Elgin, Ill. – The latest retail breach to become public knowledge targeted a small chain, but involved a third-party vendor.



Village Pizza & Pub, a two-store local pizza chain headquartered in Elgin, Illinois, was notified on July 27 of a security breach by TransformPOS, the company that provides its POS payment card processing system.



An unauthorized person used malware to gain access to Village Pizza's transaction information as it was being routed through the TransformPOS system. While Transform POS' investigators were not able to forensically assess whether unauthorized access or acquisition of cardholder data actually took place at Village Pizza, the retailer is asking customers who used a debit or credit card between April 23 and Aug. 2, 2015 to check for unauthorized activity.



TransformPOS has retained an outside forensic investigation firm to conduct an investigation, and law enforcement has been notified.

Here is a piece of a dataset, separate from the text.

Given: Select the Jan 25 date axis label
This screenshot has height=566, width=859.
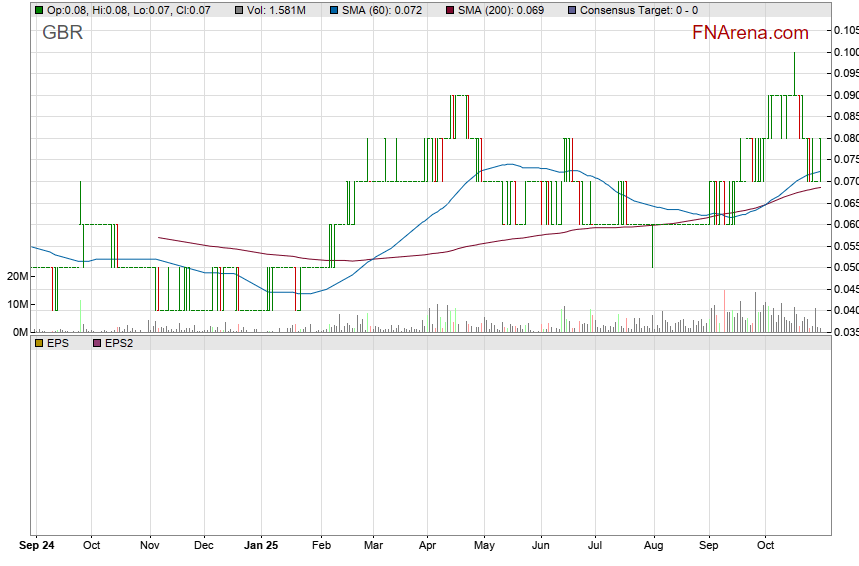Looking at the screenshot, I should pyautogui.click(x=261, y=547).
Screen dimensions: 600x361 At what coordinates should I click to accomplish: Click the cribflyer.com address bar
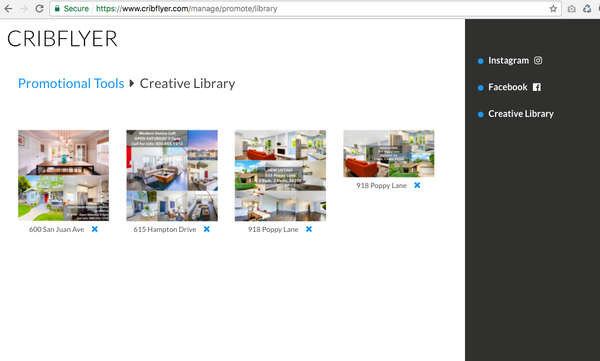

The information that may have been obtained from the card is the information in the magnetic stripe on the back of the card, which includes the cardholder name, card number, expiration date, and verification code. Village Pizza has established a dedicated call center for customers to get more information.



"TransformPOS has assured us that the cause of the incident has been identified and resolved, that enhanced security measures have been implemented, and that customers can feel confident in using their card at both our locations," said local owner Marcie Sarillo. "We deeply regret any inconvenience this may cause our customers.”



It is unknown if any other TransformPOS retail or food service clients may have been affected by the intrusion. The only other client publicly listed on the TransformPOS site is Candlelight Inn Restaurants, which operates three locations in Illinois and Iowa.